"Tetro": Coppola en grande forme
Sortie le 23 décembre 2009
Il y en a qui raconte des histoires, et d’autres qui font du cinéma. Si la différence vous paraît floue, Tetro, le nouveau film de Francis Ford Coppola, va vite éclaircir les choses. Après « L’homme sans âge » (sorti l'année dernière), Coppola continue à faire des pieds de nez à ceux qui le croient fini et auto-produit grâce à la vente de son vin, un film numérique, et en noir et blanc. Comme, si, après une longue et belle carrière, l’homme avait envie de tout remettre en jeu et de recommencer à zéro, comme s’il débutait aujourd’hui. Dans un noir et blanc travaillé à la perfection, on suit un jeune homme en costume de marin dans un Buenos Aires version Quai des brumes. Le beau marin – qui ressemble furieusement à Di Caprio - rejoint l’appartement de Tetro, le frère qu’il n’a pas vu depuis des années. Ecrivain de théâtre maudit, Tetro (Vincent Gallo, parfait) s’est enfuit du foyer bourgeois familial, rejeté par un père…ou l’inverse.
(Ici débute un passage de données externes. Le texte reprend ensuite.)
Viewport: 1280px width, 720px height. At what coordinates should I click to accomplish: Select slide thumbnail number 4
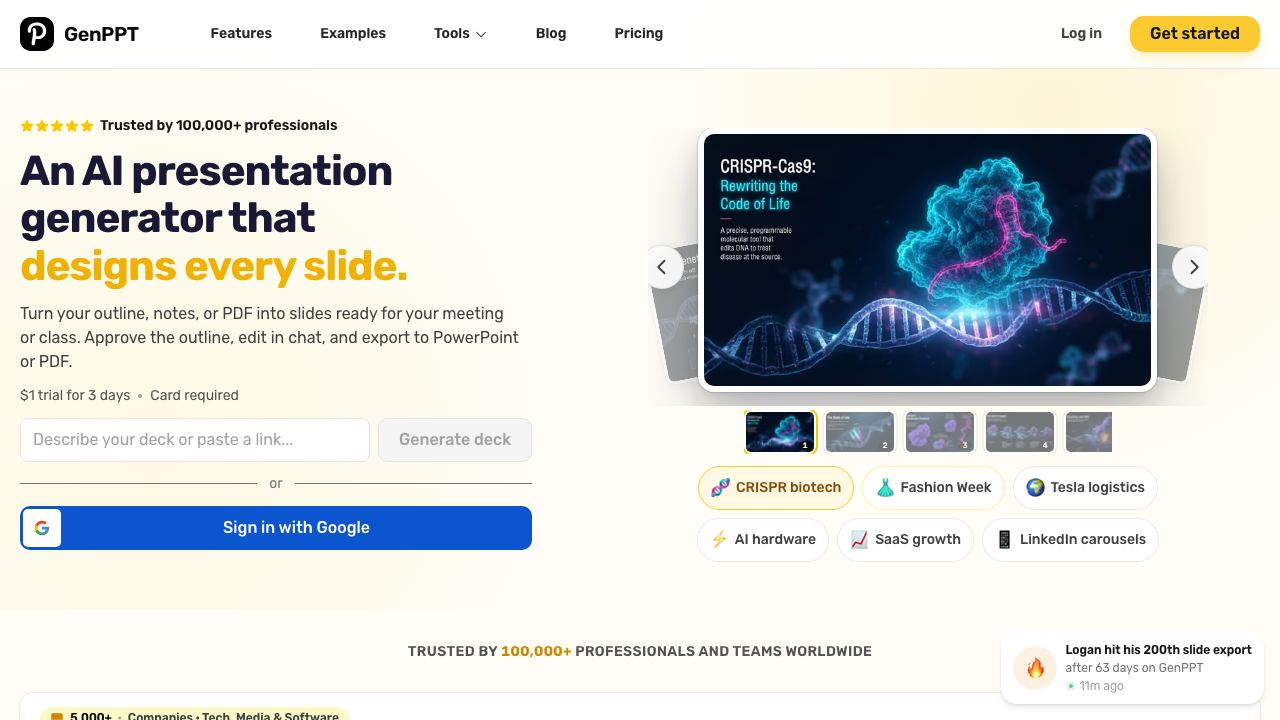coord(1020,432)
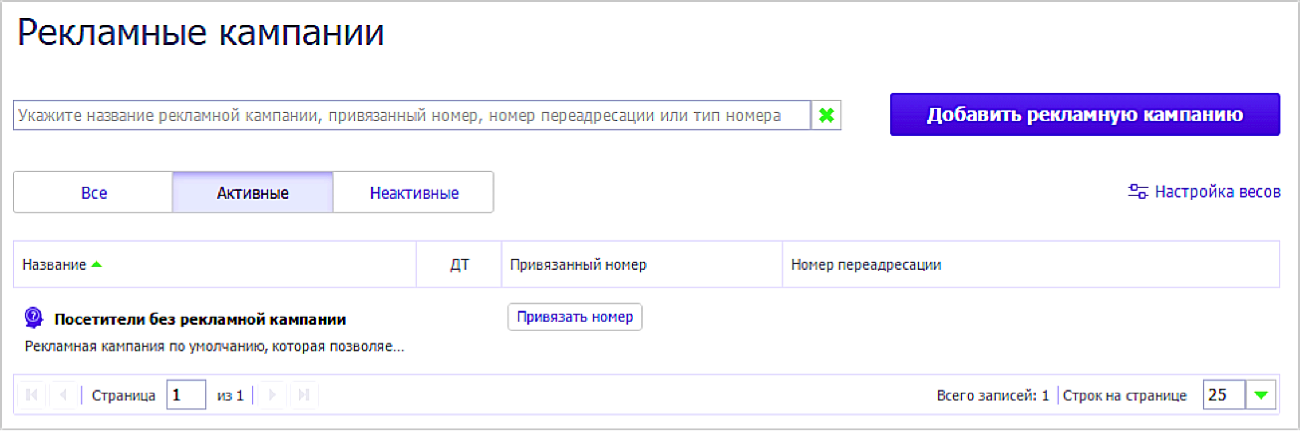
Task: Open the Настройка весов link
Action: (x=1217, y=192)
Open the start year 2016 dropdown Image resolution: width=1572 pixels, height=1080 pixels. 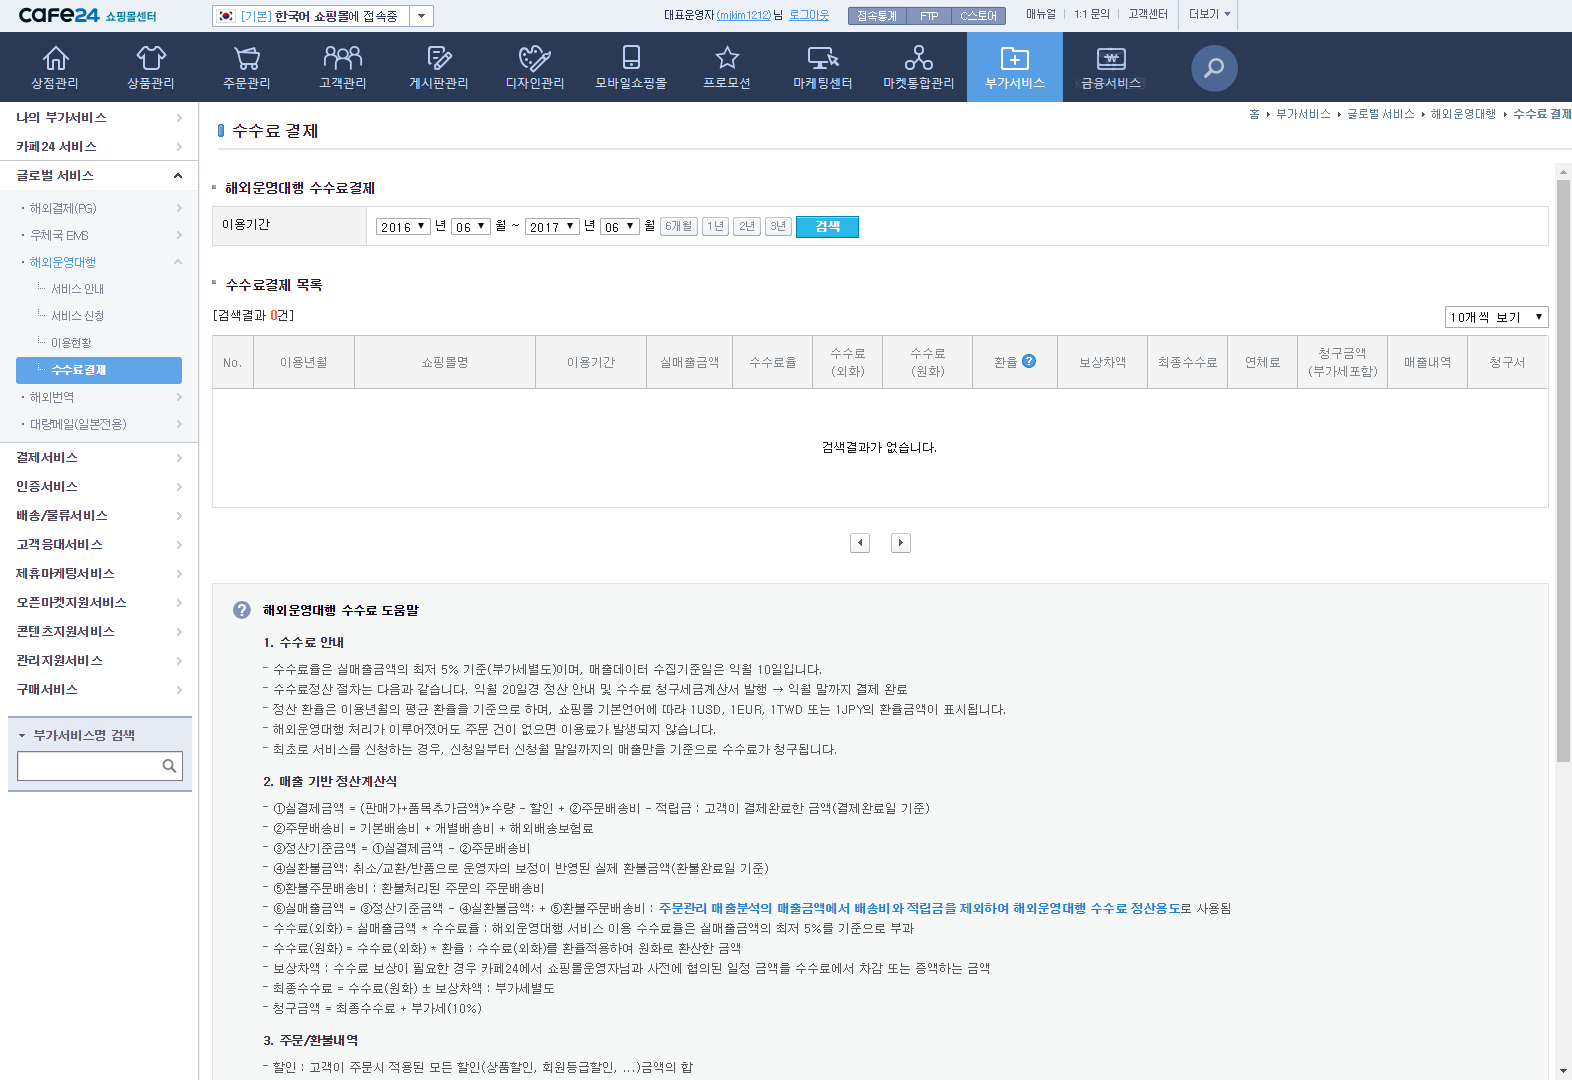click(403, 227)
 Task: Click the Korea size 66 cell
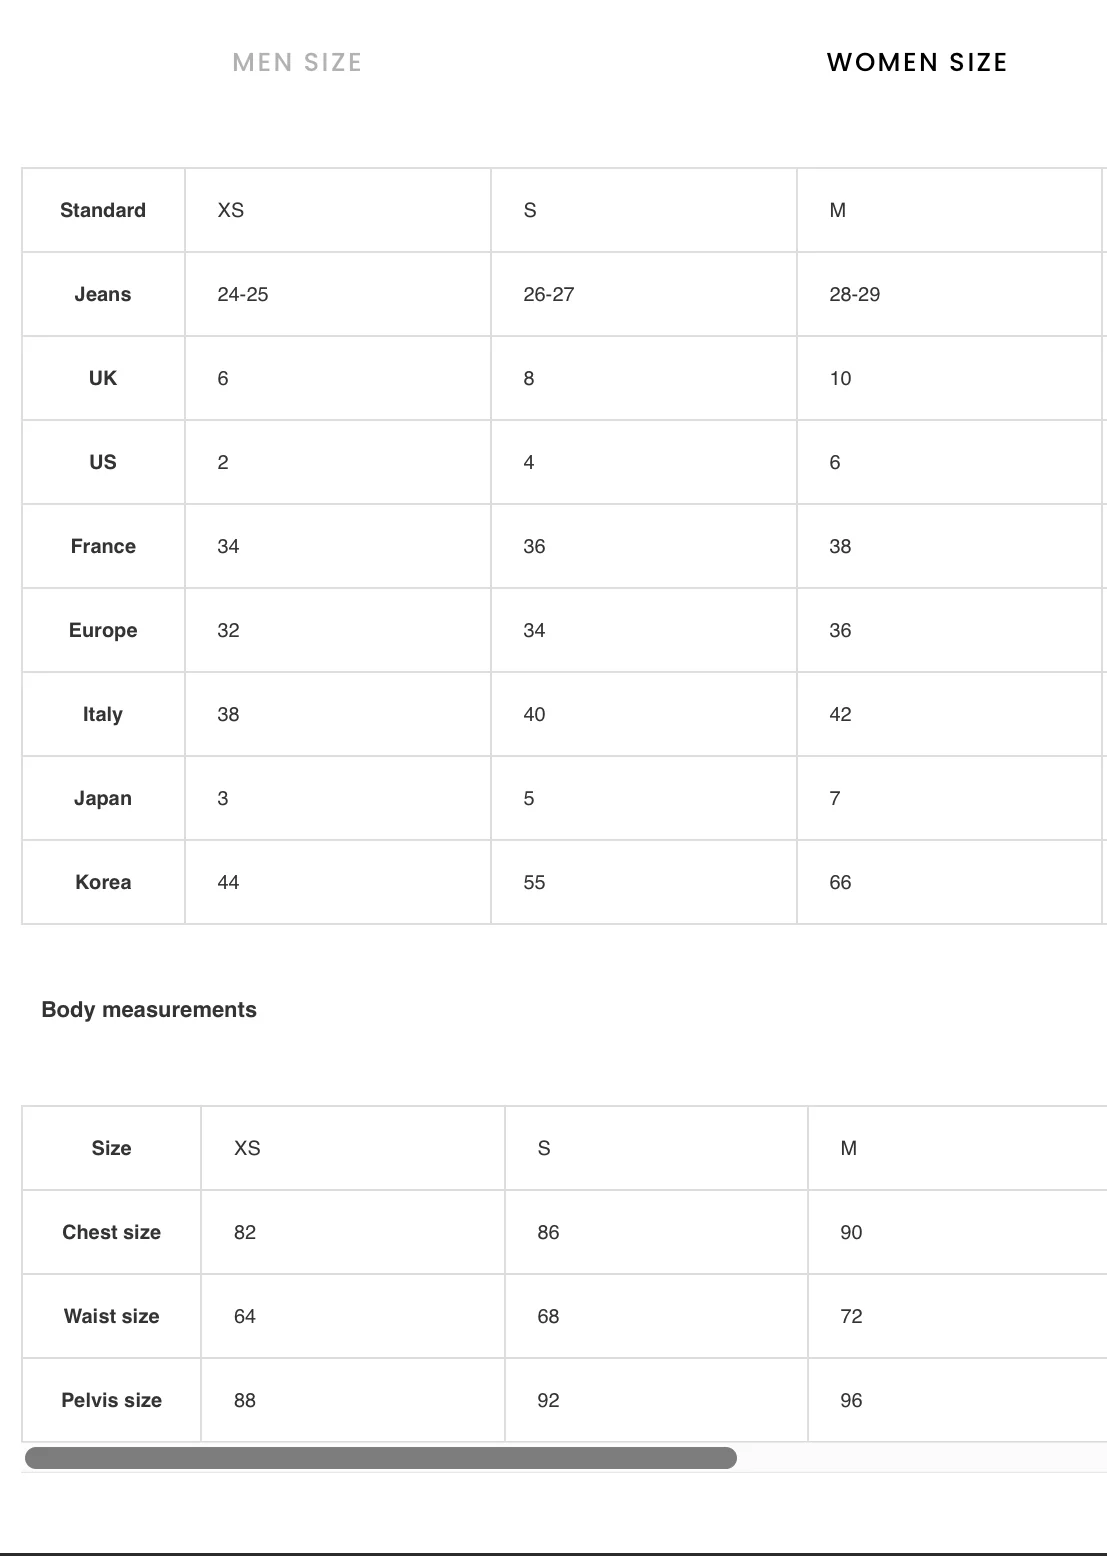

D’abord hostile, Tetro va accepter chez lui ce frère et lui présenter la troupe de théâtre dont il est l’éclairagiste. Mais le jeune homme va ouvrir chez son créatif de frère de profondes blessures. Volonté expérimentale, métaphores sur la création et sur la transmission familiale (normal chez les Coppola), théâtre dans le cinéma…Coppola joue avec le langage cinématographique, ose beaucoup, comme un gamin qui maîtriserait parfaitement l’art d’empiler des cubes de bois.
Mais c’est ça ! « L’homme sans âge », c’est lui, lui qui parvient toujours à se renouveler alors que tant d’autres s’enlisent dans la nostalgie du passé. Lui qui montre aux jeunes générations de réalisateurs que faire du cinéma ne se résume pas à poser sa caméra quelque part et attendre un miracle.